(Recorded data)
----
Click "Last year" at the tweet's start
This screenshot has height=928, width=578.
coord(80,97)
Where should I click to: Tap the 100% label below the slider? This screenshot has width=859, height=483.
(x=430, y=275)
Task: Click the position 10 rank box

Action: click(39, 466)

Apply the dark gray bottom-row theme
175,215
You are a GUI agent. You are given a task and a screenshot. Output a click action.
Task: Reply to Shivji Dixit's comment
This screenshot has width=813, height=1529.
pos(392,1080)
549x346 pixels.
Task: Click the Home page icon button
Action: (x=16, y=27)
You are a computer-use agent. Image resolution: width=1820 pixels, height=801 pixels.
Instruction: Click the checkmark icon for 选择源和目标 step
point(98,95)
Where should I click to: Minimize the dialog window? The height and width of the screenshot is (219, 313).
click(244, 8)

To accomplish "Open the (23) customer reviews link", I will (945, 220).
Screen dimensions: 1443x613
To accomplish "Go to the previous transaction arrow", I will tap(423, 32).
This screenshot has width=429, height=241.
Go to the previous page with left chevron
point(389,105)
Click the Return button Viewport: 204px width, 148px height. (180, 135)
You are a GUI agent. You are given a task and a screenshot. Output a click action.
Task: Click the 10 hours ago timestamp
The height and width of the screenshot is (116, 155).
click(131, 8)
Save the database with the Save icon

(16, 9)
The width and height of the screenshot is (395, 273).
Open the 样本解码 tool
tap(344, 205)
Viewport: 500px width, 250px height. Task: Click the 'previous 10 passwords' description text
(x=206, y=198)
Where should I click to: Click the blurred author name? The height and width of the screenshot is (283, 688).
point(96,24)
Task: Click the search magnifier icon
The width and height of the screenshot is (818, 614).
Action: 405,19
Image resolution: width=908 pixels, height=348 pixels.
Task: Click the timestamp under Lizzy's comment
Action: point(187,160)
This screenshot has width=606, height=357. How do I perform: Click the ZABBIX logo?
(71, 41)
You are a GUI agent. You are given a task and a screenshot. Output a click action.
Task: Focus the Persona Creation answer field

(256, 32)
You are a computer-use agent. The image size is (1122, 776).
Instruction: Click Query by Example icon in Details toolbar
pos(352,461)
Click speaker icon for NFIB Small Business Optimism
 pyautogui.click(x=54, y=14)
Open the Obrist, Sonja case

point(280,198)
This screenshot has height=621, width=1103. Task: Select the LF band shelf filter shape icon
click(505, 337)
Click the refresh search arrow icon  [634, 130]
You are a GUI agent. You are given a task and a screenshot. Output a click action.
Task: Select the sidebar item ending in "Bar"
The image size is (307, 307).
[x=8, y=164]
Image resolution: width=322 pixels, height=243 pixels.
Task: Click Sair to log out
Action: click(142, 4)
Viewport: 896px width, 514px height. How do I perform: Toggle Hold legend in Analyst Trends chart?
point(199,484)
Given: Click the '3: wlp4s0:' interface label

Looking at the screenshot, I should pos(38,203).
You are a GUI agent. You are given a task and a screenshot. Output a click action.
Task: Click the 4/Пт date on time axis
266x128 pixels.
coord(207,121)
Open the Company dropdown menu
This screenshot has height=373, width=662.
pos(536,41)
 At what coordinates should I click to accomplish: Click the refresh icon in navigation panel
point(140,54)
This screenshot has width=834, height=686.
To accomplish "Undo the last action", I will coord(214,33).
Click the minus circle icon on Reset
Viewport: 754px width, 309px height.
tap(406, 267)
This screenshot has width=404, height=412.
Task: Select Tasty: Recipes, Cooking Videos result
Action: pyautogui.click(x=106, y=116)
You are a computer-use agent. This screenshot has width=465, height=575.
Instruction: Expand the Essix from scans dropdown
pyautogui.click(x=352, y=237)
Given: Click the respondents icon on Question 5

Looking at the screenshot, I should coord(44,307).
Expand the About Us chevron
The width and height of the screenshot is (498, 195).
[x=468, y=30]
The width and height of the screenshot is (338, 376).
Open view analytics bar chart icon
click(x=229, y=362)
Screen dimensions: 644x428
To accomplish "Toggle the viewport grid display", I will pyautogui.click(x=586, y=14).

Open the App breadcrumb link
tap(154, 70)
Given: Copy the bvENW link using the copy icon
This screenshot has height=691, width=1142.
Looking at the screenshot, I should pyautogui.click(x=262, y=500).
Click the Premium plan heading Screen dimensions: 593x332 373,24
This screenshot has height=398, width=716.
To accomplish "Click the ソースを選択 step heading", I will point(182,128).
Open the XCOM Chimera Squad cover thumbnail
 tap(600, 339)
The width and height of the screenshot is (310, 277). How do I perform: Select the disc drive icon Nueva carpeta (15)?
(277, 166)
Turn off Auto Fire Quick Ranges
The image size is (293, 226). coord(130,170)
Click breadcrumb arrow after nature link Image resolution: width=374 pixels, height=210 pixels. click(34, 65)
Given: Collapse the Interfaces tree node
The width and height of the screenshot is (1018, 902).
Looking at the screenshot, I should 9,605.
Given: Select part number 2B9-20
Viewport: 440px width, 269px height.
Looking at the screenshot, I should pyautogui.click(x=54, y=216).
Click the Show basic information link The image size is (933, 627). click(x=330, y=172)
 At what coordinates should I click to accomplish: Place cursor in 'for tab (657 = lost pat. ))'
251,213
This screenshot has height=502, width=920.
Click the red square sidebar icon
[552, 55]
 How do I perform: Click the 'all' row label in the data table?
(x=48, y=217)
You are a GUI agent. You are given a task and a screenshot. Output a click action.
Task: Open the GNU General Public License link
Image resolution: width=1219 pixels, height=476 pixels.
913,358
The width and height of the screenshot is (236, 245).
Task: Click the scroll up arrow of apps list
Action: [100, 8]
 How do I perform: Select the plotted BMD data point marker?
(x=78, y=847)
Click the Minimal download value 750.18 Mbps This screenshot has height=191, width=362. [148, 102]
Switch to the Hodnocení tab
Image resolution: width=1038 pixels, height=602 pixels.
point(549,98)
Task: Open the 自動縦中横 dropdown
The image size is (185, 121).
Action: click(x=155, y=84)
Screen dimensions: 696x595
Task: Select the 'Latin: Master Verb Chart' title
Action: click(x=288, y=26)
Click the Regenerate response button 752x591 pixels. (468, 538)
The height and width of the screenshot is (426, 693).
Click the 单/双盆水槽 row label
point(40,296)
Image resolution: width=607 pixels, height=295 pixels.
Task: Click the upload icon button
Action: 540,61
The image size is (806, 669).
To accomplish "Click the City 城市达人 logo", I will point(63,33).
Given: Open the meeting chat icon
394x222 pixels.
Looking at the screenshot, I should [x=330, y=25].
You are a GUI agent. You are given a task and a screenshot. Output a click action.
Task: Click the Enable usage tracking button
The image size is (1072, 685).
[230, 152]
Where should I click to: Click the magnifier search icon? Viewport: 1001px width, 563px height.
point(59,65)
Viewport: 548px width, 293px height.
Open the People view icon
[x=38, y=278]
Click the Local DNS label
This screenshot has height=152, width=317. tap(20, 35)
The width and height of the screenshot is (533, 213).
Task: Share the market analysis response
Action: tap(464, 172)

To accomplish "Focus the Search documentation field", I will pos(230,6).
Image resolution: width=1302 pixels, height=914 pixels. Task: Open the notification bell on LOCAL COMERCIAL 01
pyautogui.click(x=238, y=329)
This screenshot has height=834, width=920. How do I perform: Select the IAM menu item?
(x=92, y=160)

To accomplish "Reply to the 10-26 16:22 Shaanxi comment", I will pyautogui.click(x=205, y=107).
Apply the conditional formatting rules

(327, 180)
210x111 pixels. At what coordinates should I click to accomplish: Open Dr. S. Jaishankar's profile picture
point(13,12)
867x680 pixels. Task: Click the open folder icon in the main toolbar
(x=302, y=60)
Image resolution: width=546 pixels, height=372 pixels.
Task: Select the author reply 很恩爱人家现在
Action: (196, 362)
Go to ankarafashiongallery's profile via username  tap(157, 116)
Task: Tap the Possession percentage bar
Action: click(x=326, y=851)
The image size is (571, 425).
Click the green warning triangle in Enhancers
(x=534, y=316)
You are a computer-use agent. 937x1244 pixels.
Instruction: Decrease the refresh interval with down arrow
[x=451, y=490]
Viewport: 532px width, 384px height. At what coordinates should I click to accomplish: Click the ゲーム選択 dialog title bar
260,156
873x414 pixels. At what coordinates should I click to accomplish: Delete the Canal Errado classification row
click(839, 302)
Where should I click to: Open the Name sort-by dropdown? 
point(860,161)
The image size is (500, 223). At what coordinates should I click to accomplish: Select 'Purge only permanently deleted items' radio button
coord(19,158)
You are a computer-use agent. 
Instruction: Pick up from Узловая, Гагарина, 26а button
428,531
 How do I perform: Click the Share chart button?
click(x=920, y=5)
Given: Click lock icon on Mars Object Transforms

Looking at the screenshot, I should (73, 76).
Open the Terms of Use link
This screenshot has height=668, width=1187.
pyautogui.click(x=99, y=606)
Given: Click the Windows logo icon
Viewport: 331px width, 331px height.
----
Exercise directions
Gather each line in the entries above where the string "computer" is found.

Result below
You are a computer-use agent. Image resolution: width=1820 pixels, height=801 pixels.
You are a computer-use agent. The image size is (1122, 776).
You are a computer-use agent. This screenshot has width=465, height=575.
You are a computer-use agent. 937x1244 pixels.
You are a computer-use agent. 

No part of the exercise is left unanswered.